Here's some frustration from the Russian side of the community, translated, and further smoothed out by my edits:

It's aging that kills people. Also it's stupidity and greed that kill people. It exactly the stupidity and greed that prevents people from doing much to survive. The society spends an abysmally small amount of effort on life extension. Minimal interest and microscopic funding goes to studying of fundamental mechanisms of aging. Resources are being spent on any any old thing, but not on longevity. Years go by, and people become dung and rot in their graves. Because of their own stupidity and imbecility of others.

Almost everyone who comes to somebody's funeral should keep saying: "We are the sick people, we killed you by our passivity.
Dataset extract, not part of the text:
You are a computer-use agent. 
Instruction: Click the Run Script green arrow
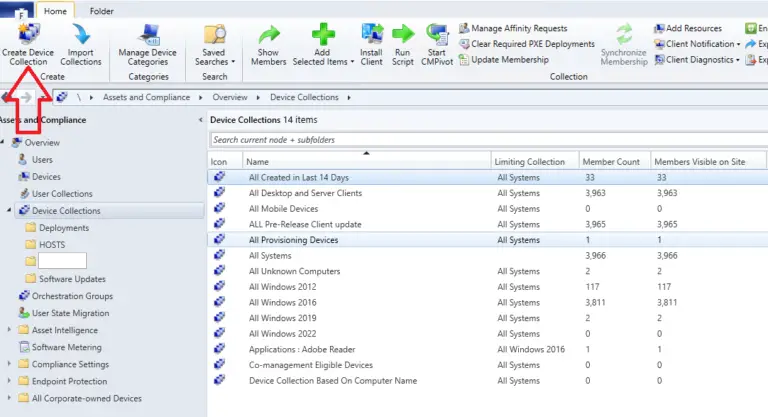(x=402, y=37)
Moreover, we keep on bringing death further on. The thought to identify the underlying reasons of death and to try to eliminate them doesn't even sneak into our empty minds. It's actually only money and pleasure that matter to us, and in indulging that we seek our own death."

I would have written "ignorance" in place of "stupidity," but Russian has a somewhat different set of overlapping meanings for words involving lack of knowledge, poor application of knowledge, and lack of intelligence. "Foolishness" or "unreasonableness" is as good a translation as "stupidity" from the original, I think. To my eyes people are rarely forthrightly stupid, but the small slice of attention that a person gives to matters outside his focus looks stupid from a distance - and most people give next to no attention to longevity science. That is foolish in this day and age, as it amounts to remaining blind to a tremendous opportunity just because you didn't take a small amount of time and effort to check on it.

There is a brass ring to be grasped: as someone who has spent a fair amount of time following the science and biotechnology, I can say with some conviction that it is clearly possible for us to engineer our way to agelessness in stages within a few decades from where we stand today. To do that, however, will require radical success in advocacy, fundraising, and growing the longevity science community over the next ten years.

Thus frustration stems from the size of the opportunity, the sheer obviousness of the imperative to defeat aging once you grasp it, and the feeling that the opportunity to achieve this goal in our lifetimes might be slipping from our grasp despite our progress to date. That's what things look like in the early stages of an exponential growth curve; it seems as though you'll never get there in time, but it takes off late in the game. Unfortunately it's also what things look like in the early stages of linear growth that will remain small - see the cryonics community, for example. We can't tell how the future will turn out, but we have to keep coming back to work at building it: the way to ensure the next few decades go badly for longevity science is to fail to try to do better.

You can't blame the rest of the world for not listening if you're not talking to them in the right way.